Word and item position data
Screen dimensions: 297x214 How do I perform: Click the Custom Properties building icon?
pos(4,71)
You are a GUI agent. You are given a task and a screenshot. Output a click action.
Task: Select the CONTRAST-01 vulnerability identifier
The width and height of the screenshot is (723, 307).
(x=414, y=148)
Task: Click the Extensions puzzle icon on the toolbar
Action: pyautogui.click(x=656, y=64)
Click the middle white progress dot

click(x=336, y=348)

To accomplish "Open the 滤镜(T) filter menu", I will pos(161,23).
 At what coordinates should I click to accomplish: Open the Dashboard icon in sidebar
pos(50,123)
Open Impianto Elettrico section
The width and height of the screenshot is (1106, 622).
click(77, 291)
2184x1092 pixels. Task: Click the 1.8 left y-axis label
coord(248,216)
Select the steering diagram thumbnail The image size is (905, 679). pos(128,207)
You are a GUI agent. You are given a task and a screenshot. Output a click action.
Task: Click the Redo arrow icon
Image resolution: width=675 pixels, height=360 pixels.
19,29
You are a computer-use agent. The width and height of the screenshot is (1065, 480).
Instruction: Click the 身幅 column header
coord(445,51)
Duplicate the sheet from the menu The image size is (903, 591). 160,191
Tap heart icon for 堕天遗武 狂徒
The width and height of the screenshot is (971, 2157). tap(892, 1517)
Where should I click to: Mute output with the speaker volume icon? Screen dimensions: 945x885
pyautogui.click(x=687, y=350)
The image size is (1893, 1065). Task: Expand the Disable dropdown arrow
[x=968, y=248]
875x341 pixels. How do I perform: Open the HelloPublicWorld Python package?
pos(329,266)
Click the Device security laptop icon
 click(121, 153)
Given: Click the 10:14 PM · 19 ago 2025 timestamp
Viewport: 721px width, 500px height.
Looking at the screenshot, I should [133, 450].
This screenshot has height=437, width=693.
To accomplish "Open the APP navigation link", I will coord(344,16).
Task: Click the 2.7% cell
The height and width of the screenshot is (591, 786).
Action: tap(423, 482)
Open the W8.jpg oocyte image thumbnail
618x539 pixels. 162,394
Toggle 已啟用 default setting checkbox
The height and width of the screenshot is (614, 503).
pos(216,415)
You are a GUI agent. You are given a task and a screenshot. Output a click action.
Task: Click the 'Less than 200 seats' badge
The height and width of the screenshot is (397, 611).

## [Instructions for the task]
From the items above, list each line containing the word "dimensions".

## [Full response]
Screen dimensions: 297x214 How do I perform: Click the Custom Properties building icon?
Where should I click to: Mute output with the speaker volume icon? Screen dimensions: 945x885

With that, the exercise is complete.